NTMC-Community / MatchZoo

Facilitating the design, comparison and sharing of deep text matching models.
Apache License 2.0
3.84k stars 898 forks source link

Large datasets freeze and crash during DSSM preprocessing #481

Closed MichaelStarkey closed 5 years ago

MichaelStarkey commented 5 years ago

I am trying to replicate the wikiQA DSSM tutorial on a much larger dataset (100k queries, 1m answers). The preprocessing seems to freeze and crash during the text_right stage. This issue is occurring on both 2.0 and 2.0-dev Is this a memory issue?

I am using a google cloud instance with 32Gb RAM and 2 vCPUs. Current code below:

import keras
import pandas as pd
import numpy as np
import matchzoo as mz

def read_data(path):
    def scan_file():
        with open(path) as in_file:
            for l in in_file:
                yield l.strip().split('\t')
    if include_label:
        return [(qid, did, q, d, float(label)) for qid, did, q, d, label in scan_file()]

msm_dev = read_data('../data/msm_dev.mz')
train = msm_dev[:897558]
predict =  [(qid, did, q, d) for qid, did, q, d, _ in msm_dev[897558:]]
train_pack = mz.pack(train)
predict_pack = mz.pack(predict)

preprocessor = mz.engine.load_preprocessor('../outputs/msm_dssm_prep')
train_pack_processed = preprocessor.transform(train_pack)

Output:

Processing `text_left` with chain_transform of TokenizeUnit => LowercaseUnit => PuncRemovalUnit => StopRemovalUnit => NgramLetterUnit => WordHashingUnit: 100%|██████████| 90008/90008 [00:31<00:00, 2861.30it/s]
Processing `text_right` with chain_transform of TokenizeUnit => LowercaseUnit => PuncRemovalUnit => StopRemovalUnit => NgramLetterUnit => WordHashingUnit:   5%|▍         | 41838/897558 [00:51<18:06, 787.74it/s]
uduse commented 5 years ago

Yes it is. WordHashingUnit eats up a lot of memory. On 2.0-dev these's a UnitDynamicDataGenerator that can work around this problem by skipping the word hashing step in the preprocessing, initializing UnitDynamicDataGenerator with the WordHashingUnit, feeding the UnitDynamicDataGenerator with the datapack. This does forgo the ability to use model.fit, though, since you have to use model.fit_generator.
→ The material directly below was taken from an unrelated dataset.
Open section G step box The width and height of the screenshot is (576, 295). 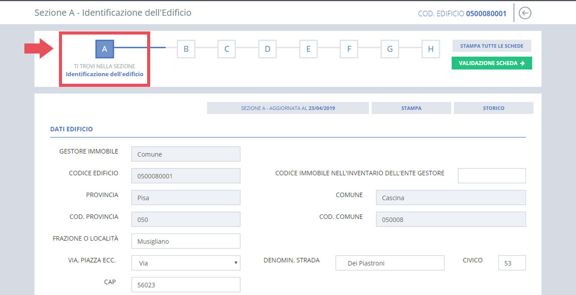coord(389,49)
Since this problem seems quite common, more support regarding this will be added soon.

MichaelStarkey commented 5 years ago

Im unsure how to proceed with the Dynamic Generator. Am I still required to use the DSSM preprocessor to go from the training data to triletters? It seems the WordHashingUnit is written in to the DSSMPreprocessor.fit method. I attempted the following code but it did not work, so I am missing something.

word_hashing_unit = mz.processor_units.WordHashingUnit
ngram_unit = mz.processor_units.NgramLetterUnit
dynamic_train_hashing_generator = mz.data_generator.UnitDynamicDataGenerator(data_pack=train_pack, unit=word_hashing_unit)
dynamic_train_ngram_generator = mz.data_generator.UnitDynamicDataGenerator(data_pack=train_pack, unit=ngram_unit)

ranking_task = mz.tasks.Ranking()
ranking_task.metrics = [
    'mae', 'map', 'precision',
    mz.metrics.Precision(k=3),
    mz.metrics.DiscountedCumulativeGain(k=1),
    mz.metrics.DiscountedCumulativeGain(k=3),
    mz.metrics.DiscountedCumulativeGain(k=5),
    mz.metrics.NormalizedDiscountedCumulativeGain(k=1),
    mz.metrics.NormalizedDiscountedCumulativeGain(k=3),
    mz.metrics.NormalizedDiscountedCumulativeGain(k=5)
]
model = mz.models.DSSMModel()
input_shapes = preprocessor.context['input_shapes']
model.params['input_shapes'] = input_shapes
model.params['task'] = ranking_task
model.guess_and_fill_missing_params()
model.build()
model.compile()
model.fit_generator(dynamic_train_hashing_generator , epochs=10)

With output:

StopIteration: transform() missing 1 required positional argument: 'tri_letters'

Additionally, I had to amend the matchzoo/data_generator/__init__.py file to access the UnitDynamicDataGenerator class.

uduse commented 5 years ago

@MichaelStarkey You have to create unit instances instead of using them as classes. Anyways, since MatchZoo needs this feature sooner or later, I just implemented it for your early access. Check out (pun intended) the latest 2.0-dev branch and see sandbox.ipynb for usage.

MichaelStarkey commented 5 years ago

That seems to have done it, thank you!

uduse commented 5 years ago

DSSM and CDSSM now have the with_word_hashing argument.

prpr = DSSMPreprocessor(..., with_word_hashing=False)
prpr.fit(..)
hashing_unit = prpr.context['vocab_unit'].state['term_index']

# in 2.0
gen = DynamicDataGenerator(hashing_unit.transform, ...)

# in 2.1
gen = DataGenerator(..., callbacks=[
    mz.data_generator.callbacks.LambdaCallback(
        on_batch_data_pack=lambda x: x.apply_on_text(
            hashing_unit.transform, inplace=True
    ))
])